Last week, the Wall Street Journal reported that the Foundation would reconsider its policy on overseas donations if Secretary Clinton was to run for President.
* WORLD * Three men living in Brooklyn were arrested in connection with plotting to aid ISIS. One of the men, an Uzbek national, had reportedly spoken about terror attacks, including assassinating President Obama. NYPD Commissioner Bill Bratton said the threat of lone wolf attacks inside the US was “real”. Meanwhile FBI Director James Comey said in a speech to the National Association of Attorneys General that extremists “exist in all 50 states.”
The relationship between the White House and Israeli Premier Benjamin Netanyahu is growing increasingly tense ahead of next week’s address to Congress. National Security adviser Susan Rice warned that Netanyahu’s visit was “destructive to the fabric of the relationship”. She told PBS: “We want the relationship between the United States and Israel to be unquestionably strong, immutable… regardless of which party may be in charge in either country.”
* BUSINESS * Director of National Intelligence James Clapper told lawmakers that a single, “cyber-armageddon”-type attack on US infrastructure is “less likely than a succession of costly computer attacks.” So we’ve got that going for us.
* CULTURE * Madonna took a tumble at the Brit Awards, apparently breaking only the Internet. Time looks at five other times she has “bounced back,” while the Material Girl also just happens to be the cover story in this week’s Rolling Stone.
* MEDIA * A compelling long read by aviation writer Jeff Wise in the current issue of New York magazine looks at his theories on the disappearance of MH370 and his appearances on CNN as part of their on-air “expert pool” during the network’s wall-to-wall coverage of the missing airliner.
There was no intro course on how to be a cable-news expert. The Town Car would show up to take me to the studio, I’d sign in with reception, a guest-greeter would take me to makeup, I’d hang out in the greenroom, the sound guy would rig me with a mike and an earpiece, a producer would lead me onto the set, I’d plug in and sit in the seat, a producer would tell me what camera to look at during the introduction, we’d come back from break, the anchor would read the introduction to the story and then ask me a question or maybe two, I’d answer, then we’d go to break, I would unplug, wipe off my makeup, and take the car 43 blocks back uptown. Then a couple of hours later, I’d do it again.
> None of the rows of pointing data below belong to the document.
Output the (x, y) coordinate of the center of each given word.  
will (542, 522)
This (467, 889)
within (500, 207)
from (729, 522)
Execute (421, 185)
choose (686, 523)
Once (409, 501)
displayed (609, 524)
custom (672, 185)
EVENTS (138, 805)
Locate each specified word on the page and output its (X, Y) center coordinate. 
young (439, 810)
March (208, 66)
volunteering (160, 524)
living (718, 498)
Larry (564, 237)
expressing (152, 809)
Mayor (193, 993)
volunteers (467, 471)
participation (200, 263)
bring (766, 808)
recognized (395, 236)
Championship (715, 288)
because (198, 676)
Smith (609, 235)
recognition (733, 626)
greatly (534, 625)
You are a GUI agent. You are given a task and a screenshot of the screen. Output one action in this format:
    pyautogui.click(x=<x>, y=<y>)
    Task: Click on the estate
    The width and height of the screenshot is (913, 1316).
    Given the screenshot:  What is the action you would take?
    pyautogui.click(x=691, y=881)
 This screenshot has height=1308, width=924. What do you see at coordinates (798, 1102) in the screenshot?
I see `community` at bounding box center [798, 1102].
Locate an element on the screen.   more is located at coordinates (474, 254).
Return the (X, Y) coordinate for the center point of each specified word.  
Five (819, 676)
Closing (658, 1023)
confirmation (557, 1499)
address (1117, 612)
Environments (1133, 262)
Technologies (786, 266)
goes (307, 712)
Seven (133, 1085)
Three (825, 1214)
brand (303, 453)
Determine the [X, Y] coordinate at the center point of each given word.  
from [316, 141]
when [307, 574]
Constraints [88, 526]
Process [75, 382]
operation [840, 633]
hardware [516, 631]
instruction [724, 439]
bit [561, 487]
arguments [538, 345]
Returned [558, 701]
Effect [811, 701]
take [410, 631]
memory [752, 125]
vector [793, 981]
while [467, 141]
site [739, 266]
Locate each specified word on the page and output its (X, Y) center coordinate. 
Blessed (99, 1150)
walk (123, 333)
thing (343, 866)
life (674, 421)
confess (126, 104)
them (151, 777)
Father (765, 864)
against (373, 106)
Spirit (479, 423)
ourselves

I was spending 18 hours a day doing six minutes of talking.
..the story ended the way most news stories do: We just stopped talking about it.
Seriously – have a read of this fascinating piece. It’s well worth your time.
Also in aviation-related news, three Al Jazeera journalists were reportedly arrested on suspicion of flying a drone over Paris tourist attractions.
* SPORTS * As football continues to digest Fifa’s decision to switch the timing of the 2022 World Cup in Qatar, with the BBC‘s Dan Roan writing that the controversy “could tear the game apart.”
In short, expect the rifts and divisions that already blight football to be widened like never before, perhaps beyond repair, as the fall-out from Fifa’s scandal-ridden and bungled bidding process continues.
ESPN reports that “Pitcher Jason Hammel heard the speech for the first time in six years, as he played for [Joe] Maddon in Tampa Bay from 2006 to 2008. He says it hasn’t changed.”
Meanwhile, according to Jim Harbaugh: “It’s like your birthday or New Year’s or Thanksgiving,” he added. “It’s like Christmas. It’s like a family reunion. It’s all of those things, all rolled in one. It’s happening. It’s like the first day of school — you lay your clothes out the night before, pack your lunchbox tight and you head to school.”